EXERCISE PROMPT: Beginning with the line where "Open the toolbar overflow menu (...)" appears, please restate each line of the records below word for word until the last one, inclusive, and nothing else.

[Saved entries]
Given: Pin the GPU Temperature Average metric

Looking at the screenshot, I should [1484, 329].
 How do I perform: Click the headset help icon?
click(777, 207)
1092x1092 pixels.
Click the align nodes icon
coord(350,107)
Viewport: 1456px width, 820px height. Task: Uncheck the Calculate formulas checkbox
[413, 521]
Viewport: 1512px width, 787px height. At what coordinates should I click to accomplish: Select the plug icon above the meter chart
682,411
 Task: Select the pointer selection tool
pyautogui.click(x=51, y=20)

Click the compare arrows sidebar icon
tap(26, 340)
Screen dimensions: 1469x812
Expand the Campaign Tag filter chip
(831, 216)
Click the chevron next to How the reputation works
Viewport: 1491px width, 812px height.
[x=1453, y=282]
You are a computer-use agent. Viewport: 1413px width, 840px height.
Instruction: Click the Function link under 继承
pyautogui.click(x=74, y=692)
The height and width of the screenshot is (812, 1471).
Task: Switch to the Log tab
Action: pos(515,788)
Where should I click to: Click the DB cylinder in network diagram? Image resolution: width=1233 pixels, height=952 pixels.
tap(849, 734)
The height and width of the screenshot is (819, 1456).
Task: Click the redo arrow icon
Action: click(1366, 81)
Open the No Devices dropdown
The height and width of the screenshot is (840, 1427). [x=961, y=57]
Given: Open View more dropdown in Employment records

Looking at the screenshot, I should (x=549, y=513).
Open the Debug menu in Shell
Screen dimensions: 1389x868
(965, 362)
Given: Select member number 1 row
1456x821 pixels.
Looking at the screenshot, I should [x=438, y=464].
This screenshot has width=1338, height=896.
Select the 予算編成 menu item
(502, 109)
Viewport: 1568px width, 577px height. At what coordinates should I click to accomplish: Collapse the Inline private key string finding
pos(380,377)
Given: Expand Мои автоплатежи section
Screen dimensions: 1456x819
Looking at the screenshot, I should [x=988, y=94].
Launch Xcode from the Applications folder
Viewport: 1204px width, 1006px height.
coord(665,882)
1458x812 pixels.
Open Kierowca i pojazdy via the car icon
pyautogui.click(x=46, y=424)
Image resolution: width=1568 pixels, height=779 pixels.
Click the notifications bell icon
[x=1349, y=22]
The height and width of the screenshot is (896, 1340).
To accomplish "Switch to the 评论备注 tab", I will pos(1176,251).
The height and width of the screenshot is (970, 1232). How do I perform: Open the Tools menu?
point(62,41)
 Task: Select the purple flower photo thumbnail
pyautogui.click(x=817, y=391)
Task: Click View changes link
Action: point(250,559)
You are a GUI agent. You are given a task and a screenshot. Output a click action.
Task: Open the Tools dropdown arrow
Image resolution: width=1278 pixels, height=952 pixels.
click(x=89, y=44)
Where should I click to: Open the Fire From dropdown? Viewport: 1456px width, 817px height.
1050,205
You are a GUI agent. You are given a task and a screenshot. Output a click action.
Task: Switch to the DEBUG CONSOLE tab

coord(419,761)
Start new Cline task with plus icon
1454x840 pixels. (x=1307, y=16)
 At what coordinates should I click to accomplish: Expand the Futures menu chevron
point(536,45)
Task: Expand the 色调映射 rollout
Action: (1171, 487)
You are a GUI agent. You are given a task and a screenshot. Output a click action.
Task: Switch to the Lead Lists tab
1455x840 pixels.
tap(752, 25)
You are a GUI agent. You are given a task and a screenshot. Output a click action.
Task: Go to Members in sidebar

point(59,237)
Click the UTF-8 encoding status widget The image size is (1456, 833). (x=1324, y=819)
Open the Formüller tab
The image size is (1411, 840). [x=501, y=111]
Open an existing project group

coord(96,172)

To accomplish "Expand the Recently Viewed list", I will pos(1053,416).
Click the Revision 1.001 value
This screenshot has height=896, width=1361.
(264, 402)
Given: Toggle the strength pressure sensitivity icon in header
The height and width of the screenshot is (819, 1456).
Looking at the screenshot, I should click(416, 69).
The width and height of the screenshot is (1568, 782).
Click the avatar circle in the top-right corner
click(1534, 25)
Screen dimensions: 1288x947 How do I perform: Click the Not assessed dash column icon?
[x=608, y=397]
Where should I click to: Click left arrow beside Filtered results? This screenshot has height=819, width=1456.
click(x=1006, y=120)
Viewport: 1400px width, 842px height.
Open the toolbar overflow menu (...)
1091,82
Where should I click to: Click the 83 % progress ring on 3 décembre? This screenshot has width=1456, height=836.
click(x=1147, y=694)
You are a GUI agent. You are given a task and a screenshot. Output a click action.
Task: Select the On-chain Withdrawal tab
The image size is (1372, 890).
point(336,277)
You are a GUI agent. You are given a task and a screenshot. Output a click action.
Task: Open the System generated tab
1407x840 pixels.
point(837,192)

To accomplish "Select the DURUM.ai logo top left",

ANSWER TO THIS PROBLEM:
Open the toolbar overflow menu (...)
1091,82
Where should I click to: Click the 83 % progress ring on 3 décembre? This screenshot has width=1456, height=836.
click(x=1147, y=694)
You are a GUI agent. You are given a task and a screenshot. Output a click action.
Task: Select the On-chain Withdrawal tab
The image size is (1372, 890).
point(336,277)
You are a GUI agent. You are given a task and a screenshot. Output a click action.
Task: Open the System generated tab
1407x840 pixels.
point(837,192)

To accomplish "Select the DURUM.ai logo top left",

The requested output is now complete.